This article is a mirror article of machine translation, please click here to jump to the original article.

Architect_Programmer_Code Agriculture Network»Architect Other Technologies Server configuration Completely hide the security and methods of Nginx version number
View: 16229|Reply: 7

[Web] Completely hide the security and methods of Nginx version number

[Copy link]
Posted on 6/16/2015 11:16:37 PM | | | |
By default, Nginx displays the version number, such as:
[root@bkjz ~]# curl -I www.nginx.org
HTTP/1.1 200 OK
Server: nginx/0.8.44
Date: Tue, 13 Jul 2010 14:05:11 GMT
Content-Type: textml
Content-Length: 8284
Last-Modified: Tue, 13 Jul 2010 12:00:13 GMT
Connection: keep-alive
Keep-Alive: timeout=15
Accept-Ranges: bytes
This shows that your server nginx version is 0.8.44, and some Nginx version vulnerabilities have been exposed some time ago, that is, some versions have vulnerabilities and some versions do not. In this way, the exposed version number can easily become information that attackers can exploit.
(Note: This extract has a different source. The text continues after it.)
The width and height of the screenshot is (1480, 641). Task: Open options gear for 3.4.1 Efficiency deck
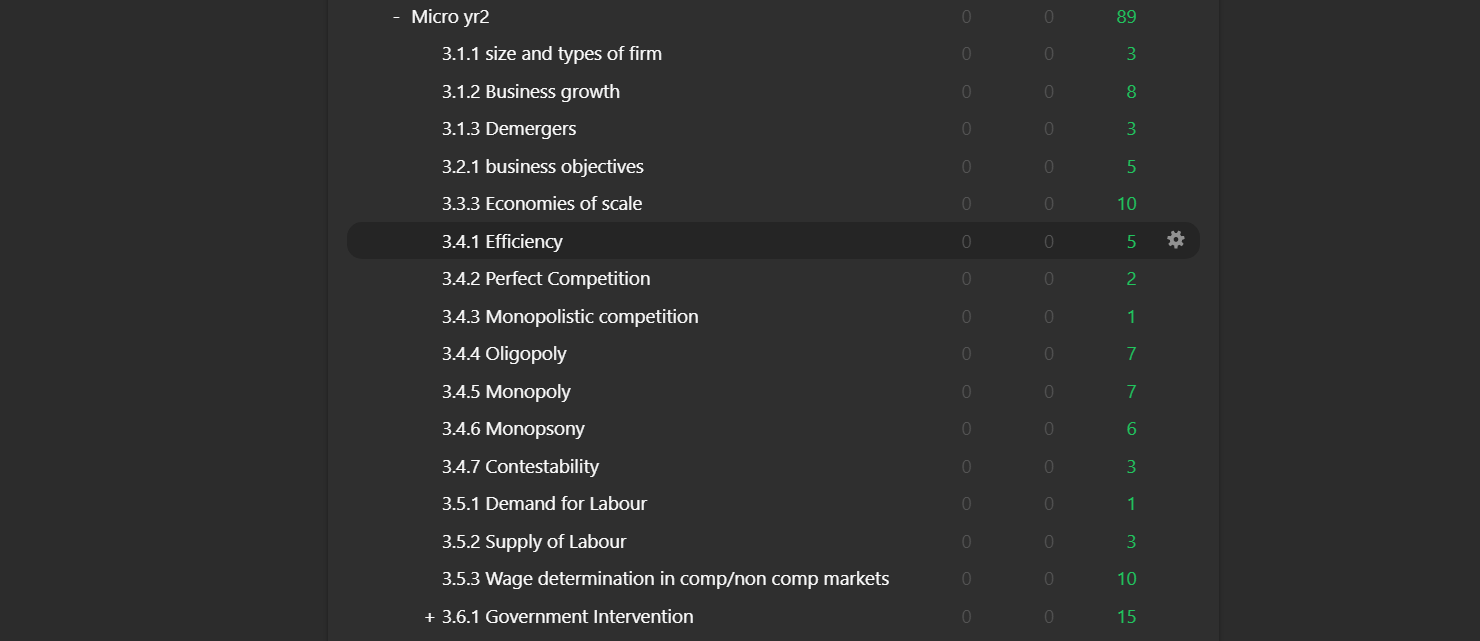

Therefore, from a security point of view, hiding the version number will be relatively safer!
For security, I want to hide the nginx version number information in the HTTP request response header:

1. Add server_tokens off to the nginx configuration file;

server_tokens scope is http server locatio to remove the n statement block

server_tokens default value is on, which means that the version information is displayed, and the server_tokens value is off, you can hide the version information of nginx everywhere.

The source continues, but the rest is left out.